The only problem is getting the oil out. Although the south holds an estimated 80 per cent of Sudan's oil, the only route to export now is through a pipeline that goes through the north to a port on the Red Sea.
"We don't have infrastructure in southern Sudan, we don't have a pipeline, we don't have a refinery," Mr Akuong says. "We have oil."
If no new wells are drilled, south Sudan's production is projected to decline to 150,000 bpd in 20 years, says Egbert Wesselink, the co-ordinator of the European Coalition on Oil in Sudan. Mr Wesselink is advising the energy ministry in Juba, the capital of south Sudan.
Without new wells, south Sudan might have to shelve ambitions of joining OPEC, the smallest producing country of which, Ecuador, puts out 480,000 bpd.
An overwhelming majority of the 5.5 million people eligible to vote in Sudan and other countries, including the UAE, are expected to choose to split from the north.
But voters will have to make that decision without knowing the ultimate location of boundaries, the division of oilfields or the use of a key pipeline the south relies on to transport its crude to international markets. How the north and south share those resources will depend on the outcome of talks between the two sides.
A round of negotiations closed last month in Khartoum and will pick up in Juba after the week-long secession referendum. Officials from both governments will discuss how to divide Sudan's oil resources, manage the oil industry and infrastructure, and ensure environmental responsibility.
"We think the oil of the south belongs to the southern peoples and the oil of the north should belong to the northern Sudanese people," Mr Akuong says.
The government in Khartoum draws 90 per cent of its income from oil, the highest percentage of any country. But there is uncertainty over exactly how much oil is produced.
Khartoum has reported production rates between 9 and 26 per cent lower than the figures reported by the Chinese National Petroleum Corporation, the largest investor in the industry, according to a report by Global Witness, a rights group based in the US.

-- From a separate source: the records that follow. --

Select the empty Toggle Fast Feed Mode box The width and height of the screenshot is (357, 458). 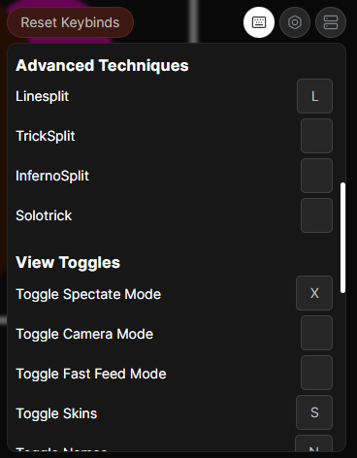tap(316, 373)
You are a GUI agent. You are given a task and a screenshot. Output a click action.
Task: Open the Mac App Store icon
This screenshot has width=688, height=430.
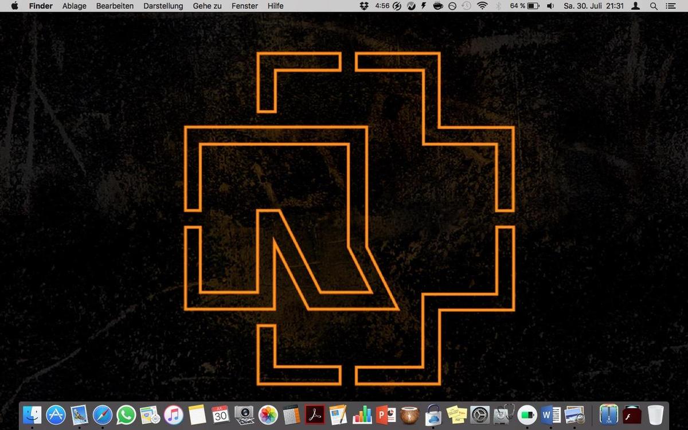click(56, 414)
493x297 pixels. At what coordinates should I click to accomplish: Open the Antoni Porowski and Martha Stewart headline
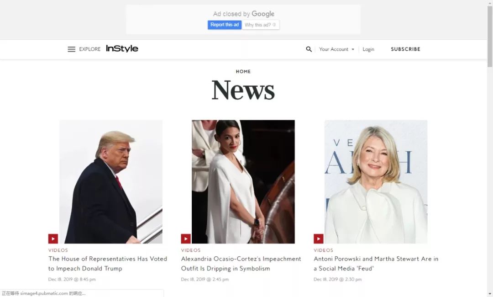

Last month, Khartoum hosted representatives from the Extractive Industries Transparency Initiative, a group that has implemented a resource-reporting mechanism in countries including Nigeria and hopes to bring more civil society monitoring to Sudan.
For now, south Sudan does not know how it will bring its oil to international markets and how much it will have to pay to do so.
The hope in Juba is to reduce dependence on the pipeline running through north Sudan to the Red Sea by pursuing plans for two separate pipelines running south. One plan is to transport crude to a potential refinery near Uganda's Lake Albert, where large oil deposits have been discovered. From there, petroleum products would be transported by truck to the African coast.
Another plan, a US$1.5 billion (Dh5.51bn) project being studied by the trading arm of the Japanese car maker Toyota, would pipe oil 1,400km from Juba to the Kenyan island of Lamu. Kenya has separately invited bids for the construction of a new port in Lamu, part of a planned $22bn transport network that would include a railway line connecting Kenya and south Sudan.
Any new route for Sudanese oil would allow south Sudan, depending on the outcome of negotiations, to lower its reliance on the south-north pipeline and avoid paying fees or a percentage of profits to Khartoum. It would also create the infrastructure necessary if south Sudan is to double its oil production.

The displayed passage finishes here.